→ **Listed records**:
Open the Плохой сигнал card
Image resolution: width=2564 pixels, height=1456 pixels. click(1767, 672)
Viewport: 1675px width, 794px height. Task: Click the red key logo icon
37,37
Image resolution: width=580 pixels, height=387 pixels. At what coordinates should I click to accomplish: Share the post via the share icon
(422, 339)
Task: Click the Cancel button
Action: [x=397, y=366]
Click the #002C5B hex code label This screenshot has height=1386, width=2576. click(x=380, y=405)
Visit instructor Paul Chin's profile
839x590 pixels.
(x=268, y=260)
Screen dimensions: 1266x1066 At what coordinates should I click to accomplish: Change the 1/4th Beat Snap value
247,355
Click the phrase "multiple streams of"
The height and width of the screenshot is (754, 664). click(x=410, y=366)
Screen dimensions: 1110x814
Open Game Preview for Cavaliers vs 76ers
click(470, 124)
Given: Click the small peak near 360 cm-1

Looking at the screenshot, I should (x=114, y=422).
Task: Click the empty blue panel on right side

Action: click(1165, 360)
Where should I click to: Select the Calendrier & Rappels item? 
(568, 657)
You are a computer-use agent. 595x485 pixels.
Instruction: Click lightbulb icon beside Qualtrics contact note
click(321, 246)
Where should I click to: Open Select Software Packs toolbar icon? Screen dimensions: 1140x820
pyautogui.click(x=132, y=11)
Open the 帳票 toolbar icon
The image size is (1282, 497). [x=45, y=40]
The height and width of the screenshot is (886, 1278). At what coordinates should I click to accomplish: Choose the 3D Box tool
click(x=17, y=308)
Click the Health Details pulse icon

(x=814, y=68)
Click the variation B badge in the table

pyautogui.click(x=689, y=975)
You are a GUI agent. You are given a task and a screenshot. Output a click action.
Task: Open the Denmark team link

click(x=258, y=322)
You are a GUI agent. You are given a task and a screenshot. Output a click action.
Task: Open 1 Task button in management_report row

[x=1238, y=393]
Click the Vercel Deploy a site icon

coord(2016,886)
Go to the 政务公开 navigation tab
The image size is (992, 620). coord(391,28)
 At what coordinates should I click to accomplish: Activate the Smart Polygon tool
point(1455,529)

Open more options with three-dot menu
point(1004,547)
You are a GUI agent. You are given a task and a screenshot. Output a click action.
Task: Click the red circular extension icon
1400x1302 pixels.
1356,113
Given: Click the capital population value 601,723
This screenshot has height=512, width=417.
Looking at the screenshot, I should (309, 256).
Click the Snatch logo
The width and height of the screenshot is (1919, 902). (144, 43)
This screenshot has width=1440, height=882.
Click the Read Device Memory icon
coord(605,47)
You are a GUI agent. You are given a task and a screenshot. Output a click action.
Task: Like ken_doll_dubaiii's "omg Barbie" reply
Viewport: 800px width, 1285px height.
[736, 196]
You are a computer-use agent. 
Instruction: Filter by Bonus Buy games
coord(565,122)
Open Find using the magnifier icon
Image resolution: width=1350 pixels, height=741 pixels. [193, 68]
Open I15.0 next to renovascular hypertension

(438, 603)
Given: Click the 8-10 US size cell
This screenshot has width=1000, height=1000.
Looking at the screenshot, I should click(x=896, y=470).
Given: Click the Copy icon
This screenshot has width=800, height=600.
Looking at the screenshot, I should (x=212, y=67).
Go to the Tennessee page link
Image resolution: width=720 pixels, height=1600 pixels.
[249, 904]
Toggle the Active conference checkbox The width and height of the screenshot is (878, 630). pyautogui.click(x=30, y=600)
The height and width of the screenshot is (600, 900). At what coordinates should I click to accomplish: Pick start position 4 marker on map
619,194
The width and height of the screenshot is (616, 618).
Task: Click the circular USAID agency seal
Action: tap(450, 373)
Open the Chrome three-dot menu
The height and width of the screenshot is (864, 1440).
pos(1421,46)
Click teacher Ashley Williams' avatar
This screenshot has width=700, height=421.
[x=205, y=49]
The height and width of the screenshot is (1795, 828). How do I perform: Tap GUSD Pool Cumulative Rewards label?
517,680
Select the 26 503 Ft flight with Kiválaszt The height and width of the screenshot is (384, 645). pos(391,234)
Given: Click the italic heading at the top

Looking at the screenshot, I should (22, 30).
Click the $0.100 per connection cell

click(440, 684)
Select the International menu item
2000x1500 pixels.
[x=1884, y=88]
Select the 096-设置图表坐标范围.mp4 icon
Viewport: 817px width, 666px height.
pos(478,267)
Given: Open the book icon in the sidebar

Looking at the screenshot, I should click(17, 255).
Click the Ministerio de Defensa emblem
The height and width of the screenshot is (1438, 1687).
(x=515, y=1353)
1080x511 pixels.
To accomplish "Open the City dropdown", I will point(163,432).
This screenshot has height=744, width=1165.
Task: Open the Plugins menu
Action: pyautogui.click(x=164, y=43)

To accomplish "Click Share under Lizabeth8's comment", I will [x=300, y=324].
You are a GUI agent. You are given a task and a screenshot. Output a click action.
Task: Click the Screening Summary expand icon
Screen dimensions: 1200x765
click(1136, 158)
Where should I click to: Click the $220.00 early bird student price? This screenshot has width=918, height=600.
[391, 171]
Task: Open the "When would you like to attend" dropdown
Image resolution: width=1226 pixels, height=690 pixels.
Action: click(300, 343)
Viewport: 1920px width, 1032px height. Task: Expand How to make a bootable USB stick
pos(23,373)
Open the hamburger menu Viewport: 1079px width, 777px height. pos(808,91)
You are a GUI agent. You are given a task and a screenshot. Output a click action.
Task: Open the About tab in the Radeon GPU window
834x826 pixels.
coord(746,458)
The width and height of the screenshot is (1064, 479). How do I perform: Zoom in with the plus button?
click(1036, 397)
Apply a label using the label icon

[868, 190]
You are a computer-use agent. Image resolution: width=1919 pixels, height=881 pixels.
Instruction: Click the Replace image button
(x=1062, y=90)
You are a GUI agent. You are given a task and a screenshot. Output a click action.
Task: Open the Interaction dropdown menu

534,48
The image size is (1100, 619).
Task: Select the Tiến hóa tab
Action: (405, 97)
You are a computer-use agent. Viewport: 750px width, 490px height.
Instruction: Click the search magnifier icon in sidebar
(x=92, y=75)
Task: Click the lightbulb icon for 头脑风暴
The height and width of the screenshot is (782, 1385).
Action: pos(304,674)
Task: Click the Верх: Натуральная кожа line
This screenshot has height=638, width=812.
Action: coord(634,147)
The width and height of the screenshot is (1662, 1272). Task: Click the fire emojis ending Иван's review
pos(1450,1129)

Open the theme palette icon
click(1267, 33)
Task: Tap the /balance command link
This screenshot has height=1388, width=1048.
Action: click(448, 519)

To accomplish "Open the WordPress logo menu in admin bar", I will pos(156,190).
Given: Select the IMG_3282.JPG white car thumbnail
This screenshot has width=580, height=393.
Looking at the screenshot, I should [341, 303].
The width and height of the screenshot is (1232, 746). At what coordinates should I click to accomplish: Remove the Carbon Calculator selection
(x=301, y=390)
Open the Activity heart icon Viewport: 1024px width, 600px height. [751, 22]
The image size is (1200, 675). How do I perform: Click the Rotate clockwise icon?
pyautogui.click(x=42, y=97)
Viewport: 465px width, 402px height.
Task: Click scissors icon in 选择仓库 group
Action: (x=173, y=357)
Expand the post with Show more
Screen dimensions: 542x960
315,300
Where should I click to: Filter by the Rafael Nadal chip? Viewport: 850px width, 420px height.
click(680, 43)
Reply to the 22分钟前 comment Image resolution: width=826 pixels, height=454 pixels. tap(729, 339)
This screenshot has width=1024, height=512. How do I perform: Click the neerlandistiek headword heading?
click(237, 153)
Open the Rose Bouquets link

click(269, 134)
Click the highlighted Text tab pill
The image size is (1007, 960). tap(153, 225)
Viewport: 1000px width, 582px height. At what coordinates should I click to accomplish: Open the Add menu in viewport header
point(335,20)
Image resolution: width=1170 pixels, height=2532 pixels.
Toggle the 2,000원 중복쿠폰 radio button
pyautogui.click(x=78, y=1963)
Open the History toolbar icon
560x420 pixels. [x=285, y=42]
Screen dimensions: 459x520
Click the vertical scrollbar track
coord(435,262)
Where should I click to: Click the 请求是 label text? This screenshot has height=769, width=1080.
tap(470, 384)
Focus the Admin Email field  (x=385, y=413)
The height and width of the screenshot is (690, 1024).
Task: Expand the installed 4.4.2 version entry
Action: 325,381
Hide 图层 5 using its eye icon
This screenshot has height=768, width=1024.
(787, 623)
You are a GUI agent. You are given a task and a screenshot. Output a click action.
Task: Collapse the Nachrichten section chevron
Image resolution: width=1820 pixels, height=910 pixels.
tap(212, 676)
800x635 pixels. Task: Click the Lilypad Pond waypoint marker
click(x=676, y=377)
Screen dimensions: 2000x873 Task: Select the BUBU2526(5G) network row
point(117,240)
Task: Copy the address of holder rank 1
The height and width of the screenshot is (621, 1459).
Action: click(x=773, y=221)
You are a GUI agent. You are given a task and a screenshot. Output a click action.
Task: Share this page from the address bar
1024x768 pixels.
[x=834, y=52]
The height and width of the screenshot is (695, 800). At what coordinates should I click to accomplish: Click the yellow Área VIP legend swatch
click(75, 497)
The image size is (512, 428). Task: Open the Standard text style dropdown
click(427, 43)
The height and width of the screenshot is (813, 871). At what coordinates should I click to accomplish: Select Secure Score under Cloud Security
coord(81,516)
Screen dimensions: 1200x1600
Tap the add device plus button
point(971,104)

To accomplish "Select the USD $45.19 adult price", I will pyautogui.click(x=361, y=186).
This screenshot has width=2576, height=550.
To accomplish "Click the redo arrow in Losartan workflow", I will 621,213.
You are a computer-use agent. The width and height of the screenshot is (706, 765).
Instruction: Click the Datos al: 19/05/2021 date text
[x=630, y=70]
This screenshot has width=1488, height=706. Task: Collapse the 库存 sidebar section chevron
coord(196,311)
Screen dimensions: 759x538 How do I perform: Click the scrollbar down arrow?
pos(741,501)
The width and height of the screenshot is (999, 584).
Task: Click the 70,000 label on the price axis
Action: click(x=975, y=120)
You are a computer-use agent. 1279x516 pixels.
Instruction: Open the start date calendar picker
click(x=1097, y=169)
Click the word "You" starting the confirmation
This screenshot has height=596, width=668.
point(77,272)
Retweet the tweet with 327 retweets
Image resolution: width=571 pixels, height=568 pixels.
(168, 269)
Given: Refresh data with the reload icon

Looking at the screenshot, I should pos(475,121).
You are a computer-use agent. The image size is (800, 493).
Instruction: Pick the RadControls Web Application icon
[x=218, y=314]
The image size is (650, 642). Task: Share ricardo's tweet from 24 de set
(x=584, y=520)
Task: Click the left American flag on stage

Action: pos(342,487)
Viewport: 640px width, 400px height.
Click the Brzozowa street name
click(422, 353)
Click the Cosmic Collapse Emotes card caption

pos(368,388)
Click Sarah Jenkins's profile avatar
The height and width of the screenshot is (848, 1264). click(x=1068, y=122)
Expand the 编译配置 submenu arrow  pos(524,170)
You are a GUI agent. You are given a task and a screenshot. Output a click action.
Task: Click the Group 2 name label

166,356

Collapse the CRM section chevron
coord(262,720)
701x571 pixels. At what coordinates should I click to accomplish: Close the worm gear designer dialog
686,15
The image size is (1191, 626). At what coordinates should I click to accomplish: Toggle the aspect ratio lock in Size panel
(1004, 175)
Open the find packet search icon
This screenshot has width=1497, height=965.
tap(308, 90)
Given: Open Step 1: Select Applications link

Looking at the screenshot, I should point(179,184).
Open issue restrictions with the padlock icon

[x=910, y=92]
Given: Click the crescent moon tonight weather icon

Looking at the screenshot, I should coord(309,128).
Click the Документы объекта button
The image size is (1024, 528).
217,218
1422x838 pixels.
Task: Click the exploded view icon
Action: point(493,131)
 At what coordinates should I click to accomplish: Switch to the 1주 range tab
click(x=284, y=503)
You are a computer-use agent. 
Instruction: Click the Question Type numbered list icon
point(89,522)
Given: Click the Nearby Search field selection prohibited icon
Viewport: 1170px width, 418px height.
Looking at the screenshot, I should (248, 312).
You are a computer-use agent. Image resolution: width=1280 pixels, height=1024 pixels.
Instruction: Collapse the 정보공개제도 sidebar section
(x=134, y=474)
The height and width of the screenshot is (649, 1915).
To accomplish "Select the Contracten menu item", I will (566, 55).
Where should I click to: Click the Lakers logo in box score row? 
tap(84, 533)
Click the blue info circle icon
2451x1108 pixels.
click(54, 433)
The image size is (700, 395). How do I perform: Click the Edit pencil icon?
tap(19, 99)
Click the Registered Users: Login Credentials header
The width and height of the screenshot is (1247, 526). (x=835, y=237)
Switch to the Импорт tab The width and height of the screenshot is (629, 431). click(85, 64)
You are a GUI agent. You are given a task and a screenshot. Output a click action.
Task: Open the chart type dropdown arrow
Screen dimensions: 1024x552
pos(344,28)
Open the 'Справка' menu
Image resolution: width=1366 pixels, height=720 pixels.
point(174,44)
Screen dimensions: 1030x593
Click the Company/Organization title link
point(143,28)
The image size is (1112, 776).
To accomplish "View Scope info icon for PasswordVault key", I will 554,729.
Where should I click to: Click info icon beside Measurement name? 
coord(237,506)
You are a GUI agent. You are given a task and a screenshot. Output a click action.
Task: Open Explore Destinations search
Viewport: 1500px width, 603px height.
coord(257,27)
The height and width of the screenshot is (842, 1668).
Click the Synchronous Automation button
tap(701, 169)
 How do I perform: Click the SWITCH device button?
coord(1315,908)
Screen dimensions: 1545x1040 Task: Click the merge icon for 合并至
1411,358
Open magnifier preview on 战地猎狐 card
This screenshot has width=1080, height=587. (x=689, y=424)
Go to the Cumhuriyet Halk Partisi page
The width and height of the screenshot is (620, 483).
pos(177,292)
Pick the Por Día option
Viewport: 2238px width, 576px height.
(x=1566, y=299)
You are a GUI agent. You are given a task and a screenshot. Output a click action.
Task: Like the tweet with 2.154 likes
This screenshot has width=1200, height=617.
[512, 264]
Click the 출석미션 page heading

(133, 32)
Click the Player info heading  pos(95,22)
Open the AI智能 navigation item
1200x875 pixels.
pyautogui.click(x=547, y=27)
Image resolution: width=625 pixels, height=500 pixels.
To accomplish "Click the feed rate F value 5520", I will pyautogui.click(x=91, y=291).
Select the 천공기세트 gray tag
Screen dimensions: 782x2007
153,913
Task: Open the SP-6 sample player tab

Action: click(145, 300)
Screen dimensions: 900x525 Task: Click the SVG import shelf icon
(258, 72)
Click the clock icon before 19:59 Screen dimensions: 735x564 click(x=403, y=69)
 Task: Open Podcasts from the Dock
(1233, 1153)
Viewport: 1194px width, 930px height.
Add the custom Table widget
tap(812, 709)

→ **Work order**: Output each line of the listing above that has "computer".

→ **Result**:
You are a computer-use agent. 595x485 pixels.
You are a computer-use agent. 
You are a computer-use agent. Image resolution: width=1919 pixels, height=881 pixels.
You are a computer-use agent. Viewport: 750px width, 490px height.
You are a computer-use agent. The width and height of the screenshot is (706, 765).
You are a computer-use agent. 1279x516 pixels.
You are a computer-use agent. The image size is (800, 493).
You are a computer-use agent. 
You are a computer-use agent. Image resolution: width=1280 pixels, height=1024 pixels.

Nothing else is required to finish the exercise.